Говорили персонажи обыкновенно, как принято в карикатурах этого времени: над головой изображается пузырь, а в пузыре — текст. Papa вдали видит отлично, из малопульки бьёт белку в глаз, но для чтения ему нужны очки. Возрастное. Очки на людях он носить не любит. Пётр Великий очков не носил, Николай Павлович очков не носил, стало быть, и ему не след. Другое дело в семейном кругу, в покойном кресле, у лампы с зелёным абажуром, когда он читает вслух Пушкина, Диккенса или Фенимора Купера.
Но сейчас очков у него не было, и разобрать написанное ему было трудно.
— Марианна говорит: «Сербия в опасности! Ваш долг её защитить! Джон Буль ободряет: 'Вы только начните, а мы поможем!». Апис требует: «Пришли своих солдат, у тебя их много, а мне нужно, браток»
«Браток» пришелся Papa не по вкусу, покоробил. Papa поморщился, но всё же продолжил:
— Что же им отвечает Anpapa?
— «Тише вы! Когда русский царь ловит рыбу, Европа должна молчать!»
— И всё это тебе приснилось?
— Мне приснилось больше, только я уже начал забывать. Помню, дедушка сказал: «Если с тебя требуют спешного решения, иди удить рыбу, и думай столько, сколько тебе нужно. День, месяц, год. Россия того стоит».
И тут же, без паузы:
— Рисунок вам не понравился, любезный Papa?
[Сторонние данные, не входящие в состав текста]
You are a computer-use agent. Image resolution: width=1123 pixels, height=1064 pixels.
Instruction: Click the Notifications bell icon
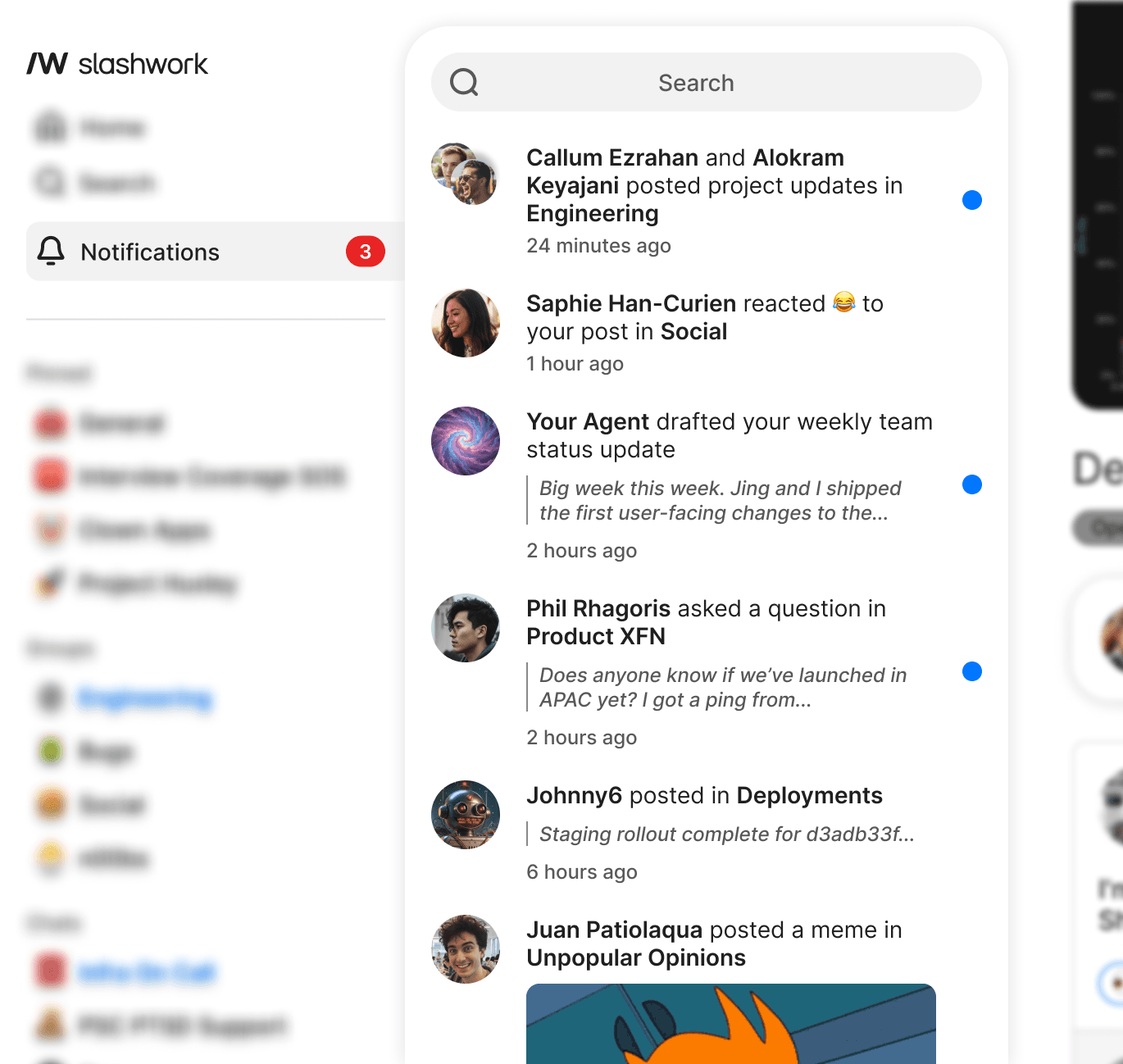click(51, 252)
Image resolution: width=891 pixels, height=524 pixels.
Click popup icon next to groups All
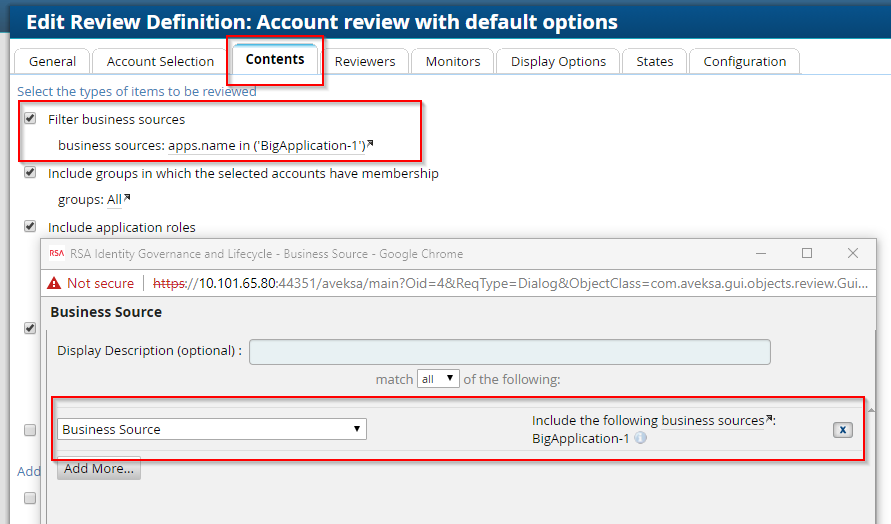[127, 199]
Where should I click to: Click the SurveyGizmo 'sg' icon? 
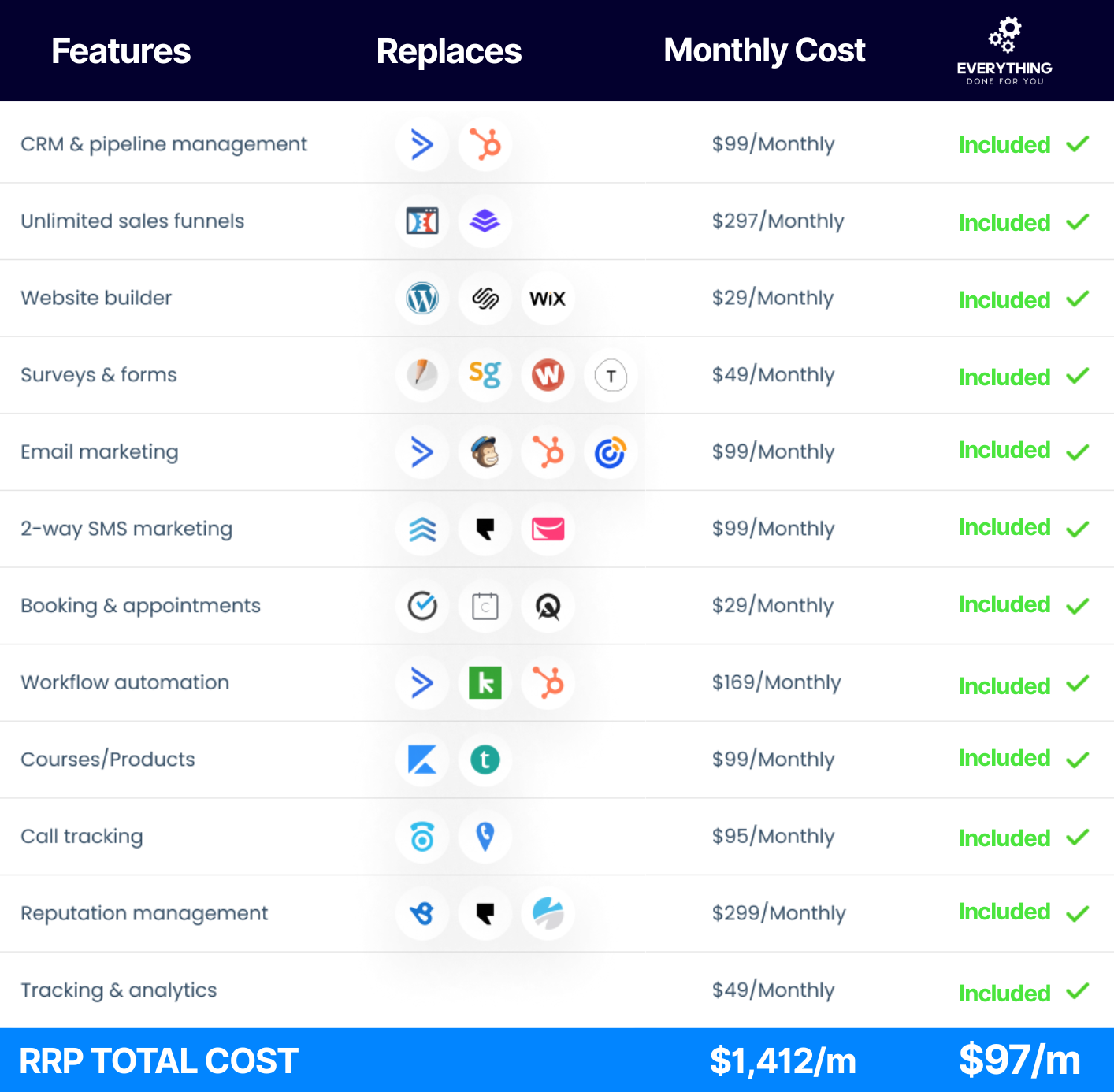(485, 375)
Тогда я его порву!
— Нет, нет, Алексей. Я его возьму себе, не возражаешь? Уж очень хорошо у тебя вышел здесь дедушка.
— Берите, Papa, берите… — но радости в моем голосе не было.
И не должно было быть.
Papa человек своенравный. Не терпит давления. Может сделать наперекор. А может и не сделать. Потому хотелось бы, чтобы он сам дошёл до идеи, что воевать России не нужно. Ни ради сербов, ни ради Антанты. Если я скажу это напрямик, вряд ли подействует. Очень вряд ли. Потому я подвожу Papa к этому исподволь, тишком, подкопом. Через тётушку, Ольгу Александровну, которую Papa любит и уважает. Через Mama. Сам подаю слабый детский голосок. И вот вчера решил подключить дедушку, Александра Александровича. Papa благоговел перед ним прежде, и продолжает благоговеть сейчас. Конечно, сон — всего лишь сон, а всё-таки в сознании зацепку оставит. И рисунок — не зря же я старался, хороший получился рисунок. Papa посмотрит на него, и наставления дедушки — не спешить, думать о своей стране, а не о чужих — тоже останутся в сознании. Плюс отвращение к цареубийцам.
Мы шли, не теряя берега из виду. Высоко сижу, далеко гляжу! Я даже принес свой бинокль, и выглядывал, не появится ли по курсу перископ подводной лодки. Нет, не появился. Да и не разглядишь этот перископ без практики. Перископ движущейся подводной лодки распознаётся по бурунчикам, так написано в наставлении. А когда лодка стоит на месте? Лежит на дне? Нет, если знать, куда именно смотреть, тогда… Но я же не знаю. Да и нечего сейчас здесь делать чужим подводным лодкам. Мир сейчас. Ещё мир.